Nella categoria moto continua il dominio incontrastato di KTM anche dopo l’era Despres-Coma. Trionfo di Toby Price nel 2016 e vittoria lo scorso anno a Sam Sunderland. Per il 2018 KTM rilancia la sfida: Toby Price, Sam Sunderland, Matthias Walkner e Antoine Meo sono pronti a collezionare la diciassettesima vittoria consecutiva della casa austriaca.

La Honda potrà contare sull’esperienza di Paulo Gonçalves e Joan Barreda e sui giovani Kevin Benavides e Ricky Brabec. La Yamaha si affiderà ad una nuova generazione di piloti con Adrian van Beveren, Franco Caimi e Xavier de Soultrait come piloti di punta.

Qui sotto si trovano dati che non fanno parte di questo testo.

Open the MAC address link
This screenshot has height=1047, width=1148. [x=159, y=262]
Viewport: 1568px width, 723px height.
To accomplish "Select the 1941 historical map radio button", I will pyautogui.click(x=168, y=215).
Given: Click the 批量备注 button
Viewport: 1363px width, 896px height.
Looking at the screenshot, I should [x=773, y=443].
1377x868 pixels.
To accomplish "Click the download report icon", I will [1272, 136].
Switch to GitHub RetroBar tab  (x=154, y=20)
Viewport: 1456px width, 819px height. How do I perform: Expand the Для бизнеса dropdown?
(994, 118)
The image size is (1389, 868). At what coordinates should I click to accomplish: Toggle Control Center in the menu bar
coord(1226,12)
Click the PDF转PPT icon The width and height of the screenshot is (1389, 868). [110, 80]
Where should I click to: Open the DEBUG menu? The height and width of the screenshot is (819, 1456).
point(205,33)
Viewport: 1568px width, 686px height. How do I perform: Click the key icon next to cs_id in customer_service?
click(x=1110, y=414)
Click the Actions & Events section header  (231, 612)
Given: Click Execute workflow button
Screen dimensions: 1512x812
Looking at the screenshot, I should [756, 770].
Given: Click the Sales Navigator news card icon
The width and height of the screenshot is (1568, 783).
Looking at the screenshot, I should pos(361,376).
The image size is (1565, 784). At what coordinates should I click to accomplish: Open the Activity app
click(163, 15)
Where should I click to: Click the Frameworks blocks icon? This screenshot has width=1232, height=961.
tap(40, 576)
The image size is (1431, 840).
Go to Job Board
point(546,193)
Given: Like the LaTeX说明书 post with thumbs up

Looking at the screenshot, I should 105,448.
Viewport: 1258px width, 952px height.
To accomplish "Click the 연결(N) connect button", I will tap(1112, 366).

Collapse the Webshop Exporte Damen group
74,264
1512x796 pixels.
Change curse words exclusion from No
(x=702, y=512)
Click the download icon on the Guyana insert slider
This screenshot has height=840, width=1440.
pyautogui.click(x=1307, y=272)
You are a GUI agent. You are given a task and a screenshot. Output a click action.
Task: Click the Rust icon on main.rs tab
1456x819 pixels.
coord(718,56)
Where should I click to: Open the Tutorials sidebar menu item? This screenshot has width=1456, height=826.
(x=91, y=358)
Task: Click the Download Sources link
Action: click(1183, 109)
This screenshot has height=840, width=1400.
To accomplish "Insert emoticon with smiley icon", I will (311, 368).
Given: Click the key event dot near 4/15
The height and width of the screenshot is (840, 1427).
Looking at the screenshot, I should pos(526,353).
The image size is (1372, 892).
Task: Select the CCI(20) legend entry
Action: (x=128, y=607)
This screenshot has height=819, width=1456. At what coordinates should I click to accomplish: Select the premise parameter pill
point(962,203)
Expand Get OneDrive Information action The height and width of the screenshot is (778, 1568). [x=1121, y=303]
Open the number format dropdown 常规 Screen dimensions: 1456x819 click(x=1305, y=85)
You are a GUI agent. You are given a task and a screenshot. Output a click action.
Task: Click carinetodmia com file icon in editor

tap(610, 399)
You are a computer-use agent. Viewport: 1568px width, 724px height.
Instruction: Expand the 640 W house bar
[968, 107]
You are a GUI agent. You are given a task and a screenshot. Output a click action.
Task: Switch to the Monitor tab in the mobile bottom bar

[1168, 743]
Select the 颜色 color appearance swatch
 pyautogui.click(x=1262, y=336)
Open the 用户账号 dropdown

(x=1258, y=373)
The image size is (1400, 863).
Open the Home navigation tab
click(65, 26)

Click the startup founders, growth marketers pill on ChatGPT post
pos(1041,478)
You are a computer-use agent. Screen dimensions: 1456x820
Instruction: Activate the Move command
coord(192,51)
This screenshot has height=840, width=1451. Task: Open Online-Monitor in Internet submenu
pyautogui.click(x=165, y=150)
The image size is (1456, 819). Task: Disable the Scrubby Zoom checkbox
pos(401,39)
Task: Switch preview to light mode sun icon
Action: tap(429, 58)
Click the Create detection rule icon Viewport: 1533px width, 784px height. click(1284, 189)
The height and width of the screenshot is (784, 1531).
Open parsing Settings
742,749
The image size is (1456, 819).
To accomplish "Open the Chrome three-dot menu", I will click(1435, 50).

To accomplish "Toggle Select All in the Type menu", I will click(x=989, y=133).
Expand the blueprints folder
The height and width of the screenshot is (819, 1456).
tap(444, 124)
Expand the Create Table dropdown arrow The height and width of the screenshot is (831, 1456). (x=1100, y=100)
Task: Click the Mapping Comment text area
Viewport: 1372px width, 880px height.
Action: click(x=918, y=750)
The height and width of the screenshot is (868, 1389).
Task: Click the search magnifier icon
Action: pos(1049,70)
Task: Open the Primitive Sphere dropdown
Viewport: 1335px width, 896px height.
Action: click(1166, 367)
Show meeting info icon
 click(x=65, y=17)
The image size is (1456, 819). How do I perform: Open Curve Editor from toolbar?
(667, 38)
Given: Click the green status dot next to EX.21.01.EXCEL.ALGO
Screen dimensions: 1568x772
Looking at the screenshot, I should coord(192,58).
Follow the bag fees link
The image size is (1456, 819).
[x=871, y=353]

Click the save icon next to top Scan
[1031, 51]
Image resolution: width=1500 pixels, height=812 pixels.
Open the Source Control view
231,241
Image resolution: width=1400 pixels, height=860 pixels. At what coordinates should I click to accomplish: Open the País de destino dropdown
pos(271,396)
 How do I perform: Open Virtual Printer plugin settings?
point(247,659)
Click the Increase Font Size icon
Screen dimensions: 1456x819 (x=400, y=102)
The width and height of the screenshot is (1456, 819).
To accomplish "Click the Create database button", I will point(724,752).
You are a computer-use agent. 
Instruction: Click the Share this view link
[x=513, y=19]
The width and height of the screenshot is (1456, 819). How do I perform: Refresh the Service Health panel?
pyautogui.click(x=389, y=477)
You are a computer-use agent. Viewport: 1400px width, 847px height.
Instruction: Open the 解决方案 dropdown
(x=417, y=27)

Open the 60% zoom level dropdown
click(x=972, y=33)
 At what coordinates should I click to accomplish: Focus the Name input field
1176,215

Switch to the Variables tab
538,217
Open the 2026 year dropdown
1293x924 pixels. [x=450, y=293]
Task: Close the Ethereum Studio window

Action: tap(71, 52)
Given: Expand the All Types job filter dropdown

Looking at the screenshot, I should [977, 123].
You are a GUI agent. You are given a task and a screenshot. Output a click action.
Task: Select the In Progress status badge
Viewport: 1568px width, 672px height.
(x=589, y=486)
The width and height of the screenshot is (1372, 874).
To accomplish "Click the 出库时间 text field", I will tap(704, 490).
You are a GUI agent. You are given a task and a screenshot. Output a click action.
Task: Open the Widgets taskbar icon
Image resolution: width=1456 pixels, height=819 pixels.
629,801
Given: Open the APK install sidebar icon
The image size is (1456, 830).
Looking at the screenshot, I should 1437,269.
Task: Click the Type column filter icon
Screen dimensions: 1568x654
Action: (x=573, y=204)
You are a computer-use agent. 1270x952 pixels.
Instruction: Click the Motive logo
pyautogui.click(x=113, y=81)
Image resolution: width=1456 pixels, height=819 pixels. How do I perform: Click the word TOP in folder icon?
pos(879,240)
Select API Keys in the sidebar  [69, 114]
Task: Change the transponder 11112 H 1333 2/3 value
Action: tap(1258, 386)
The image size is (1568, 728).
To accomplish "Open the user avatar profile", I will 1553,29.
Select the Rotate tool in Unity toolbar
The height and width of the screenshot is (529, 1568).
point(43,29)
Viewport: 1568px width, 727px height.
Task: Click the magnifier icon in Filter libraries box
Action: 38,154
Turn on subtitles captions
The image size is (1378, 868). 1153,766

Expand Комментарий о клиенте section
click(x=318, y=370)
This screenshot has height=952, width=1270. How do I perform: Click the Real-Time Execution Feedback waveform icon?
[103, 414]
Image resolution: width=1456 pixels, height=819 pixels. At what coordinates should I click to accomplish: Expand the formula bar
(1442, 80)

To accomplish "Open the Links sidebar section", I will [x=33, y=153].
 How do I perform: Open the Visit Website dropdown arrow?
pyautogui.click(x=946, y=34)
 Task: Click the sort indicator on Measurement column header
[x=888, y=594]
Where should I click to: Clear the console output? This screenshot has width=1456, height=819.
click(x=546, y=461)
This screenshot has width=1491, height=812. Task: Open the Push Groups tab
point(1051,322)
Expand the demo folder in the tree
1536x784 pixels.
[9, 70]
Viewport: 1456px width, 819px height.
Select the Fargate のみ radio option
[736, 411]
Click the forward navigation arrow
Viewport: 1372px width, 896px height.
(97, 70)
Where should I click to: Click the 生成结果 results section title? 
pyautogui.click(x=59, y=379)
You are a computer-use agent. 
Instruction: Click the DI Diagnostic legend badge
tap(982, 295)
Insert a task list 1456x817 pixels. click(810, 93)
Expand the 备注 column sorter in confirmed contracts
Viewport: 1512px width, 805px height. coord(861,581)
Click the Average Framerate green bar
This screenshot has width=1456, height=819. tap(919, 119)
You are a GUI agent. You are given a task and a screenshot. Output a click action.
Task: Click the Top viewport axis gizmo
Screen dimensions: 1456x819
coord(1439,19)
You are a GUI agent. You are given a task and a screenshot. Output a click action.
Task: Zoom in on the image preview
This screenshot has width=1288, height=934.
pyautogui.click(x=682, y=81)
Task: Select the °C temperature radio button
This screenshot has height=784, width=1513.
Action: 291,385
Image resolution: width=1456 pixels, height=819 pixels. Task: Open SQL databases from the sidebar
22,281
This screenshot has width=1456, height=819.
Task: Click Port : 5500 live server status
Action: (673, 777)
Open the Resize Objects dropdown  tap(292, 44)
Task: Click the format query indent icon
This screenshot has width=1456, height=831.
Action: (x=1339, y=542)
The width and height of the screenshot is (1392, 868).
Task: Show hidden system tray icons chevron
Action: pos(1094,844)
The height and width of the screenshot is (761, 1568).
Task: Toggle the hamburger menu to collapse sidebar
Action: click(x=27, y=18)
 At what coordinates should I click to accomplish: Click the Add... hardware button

Novità anche per Gas Gas Enduro Factory Team, la squadra spagnola parlerà italiano con il nuovo team manager Giovanni Sala. Infine, tra i costruttori, saranno presenti anche gli indiani della Rally Hero MotoSports con i piloti C.S. Santosh, Joaquim Rodrigues, Oriol Mena e i francesi della Sherco TVS Factory Rally Team.

Anche quest’anno, secondo lo spirito dei pionieri della Dakar, alcuni piloti di moto e quad hanno deciso di affrontare il raid nella sua accezione più estrema: la categoria Malle Moto Original by Motul, al via da soli senza una squadra di assistenza. Il partner ufficiale di Dakar sosterrà questi coraggiosi piloti, un tempo chiamati "trunk riders", mettendo a loro disposizione prodotti e attrezzature ad ogni bivacco. Una categoria in forte ascesa con ben 28 iscritti, 19 nel 2017, tra cui Olivier Pain, terzo nel 2014, che sfiderà Jürgen Van den Goorgbergh e Lyndon Poskitt per reclamare il primato tra i "temerari".